The Times editors really can pick their spots - now they oppose DNA collection in order to protect the privact rights of arrestees:
On Tuesday, the Supreme Court is scheduled to hear argument about whether it is constitutional for a state to collect DNA from people charged with violent crimes but not yet convicted. Last April, the Maryland Court of Appeals ruled that a state law authorizing such collection violated the Fourth Amendment’s prohibition against unreasonable searches and seizures.
The Maryland law clearly contravenes the Fourth Amendment.
Clearly. So who is the Times fighting for? All of us, of course, but specifically, this thug:
The case involves the collection of DNA from Alonzo Jay King Jr. after his arrest on assault charges in 2009. His DNA profile matched evidence from a rape in 2003, and he was convicted of that rape.
The state did not, however, obtain a warrant to collect his DNA, nor did it establish that it had probable cause to think that his DNA would link him either to the assault or the rape. It did not even meet the lowest threshold for some searches, by establishing that it had a reasonable basis for taking his DNA, or showing that the DNA evidence would disappear unless it was collected.
Maryland argues that collecting and analyzing DNA is like fingerprinting. But the purpose of fingerprinting is to identify someone who has been arrested. Maryland was using DNA for investigative purposes, not identification, and doing so without legal justification.

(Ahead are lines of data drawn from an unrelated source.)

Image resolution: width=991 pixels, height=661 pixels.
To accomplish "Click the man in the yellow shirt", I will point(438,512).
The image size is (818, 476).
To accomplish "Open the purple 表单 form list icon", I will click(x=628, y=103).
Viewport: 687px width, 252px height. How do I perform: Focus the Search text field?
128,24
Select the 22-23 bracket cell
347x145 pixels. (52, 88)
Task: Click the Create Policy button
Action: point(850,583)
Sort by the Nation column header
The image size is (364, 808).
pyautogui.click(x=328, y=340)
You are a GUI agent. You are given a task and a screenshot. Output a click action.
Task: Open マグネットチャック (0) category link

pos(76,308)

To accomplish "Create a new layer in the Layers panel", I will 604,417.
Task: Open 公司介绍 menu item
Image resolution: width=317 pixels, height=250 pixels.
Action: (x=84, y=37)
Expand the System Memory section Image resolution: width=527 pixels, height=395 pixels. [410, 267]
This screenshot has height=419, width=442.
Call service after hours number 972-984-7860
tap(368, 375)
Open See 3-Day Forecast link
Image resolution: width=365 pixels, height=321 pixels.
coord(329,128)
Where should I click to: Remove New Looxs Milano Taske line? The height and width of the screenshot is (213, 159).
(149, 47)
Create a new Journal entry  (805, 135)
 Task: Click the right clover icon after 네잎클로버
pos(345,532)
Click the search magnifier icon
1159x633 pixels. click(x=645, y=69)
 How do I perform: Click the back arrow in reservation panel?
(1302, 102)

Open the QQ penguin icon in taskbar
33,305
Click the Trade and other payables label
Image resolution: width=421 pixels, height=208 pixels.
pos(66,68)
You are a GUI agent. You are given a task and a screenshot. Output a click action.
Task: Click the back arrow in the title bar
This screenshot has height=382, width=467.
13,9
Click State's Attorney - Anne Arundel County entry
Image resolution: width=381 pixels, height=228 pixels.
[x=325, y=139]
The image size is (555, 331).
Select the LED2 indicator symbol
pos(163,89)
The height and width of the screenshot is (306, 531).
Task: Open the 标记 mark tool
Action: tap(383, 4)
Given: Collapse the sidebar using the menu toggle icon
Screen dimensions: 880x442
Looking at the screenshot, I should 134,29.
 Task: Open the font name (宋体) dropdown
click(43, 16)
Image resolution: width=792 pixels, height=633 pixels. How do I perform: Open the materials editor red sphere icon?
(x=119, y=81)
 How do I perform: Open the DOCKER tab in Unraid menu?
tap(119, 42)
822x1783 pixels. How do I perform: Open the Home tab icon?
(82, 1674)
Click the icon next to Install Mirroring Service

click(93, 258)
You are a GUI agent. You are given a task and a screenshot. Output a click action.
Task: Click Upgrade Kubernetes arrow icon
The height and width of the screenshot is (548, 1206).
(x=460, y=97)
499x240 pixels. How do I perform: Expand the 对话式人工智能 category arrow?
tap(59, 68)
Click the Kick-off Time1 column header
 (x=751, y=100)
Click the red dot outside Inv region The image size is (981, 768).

The fingerprinting point-counterpoint is ludicrous (and discussed here in the context of a similar California case). DNA is a prefectly plausible identification tool and the police routinely run new fingerprints through databases in order to solve crimes. Put it this way - if, after booking Mr. King, the police had run his fingerprints through a database and found a match to a knife found at the scene of an unsolved murder, would the Times be squawking?
And yes, these are the same Times editors that won't rest until we have a national gun registry, so their concern for our privacy is a very sometime thing.
Yes, we could run our criminal justice system Times-style. The result will be fewer rape cases solved and more of the wrongfully-convicted languishing in jail, but the privacy rights of those arrested (but not yet convicted!) of violent crimes will have been upheld. Do we all see a brighter tomorrow?
Here are two papers discussing the issues. DNA does contain more information than fingerprints so there is a possibility of a loss of medical privacy, whoch could be mitigated with appropriate safeguards. If this Big Brother privacy concern from the same people screaming for National Health seems irreconciliable, well, you aren't smart enough to be a Lib either.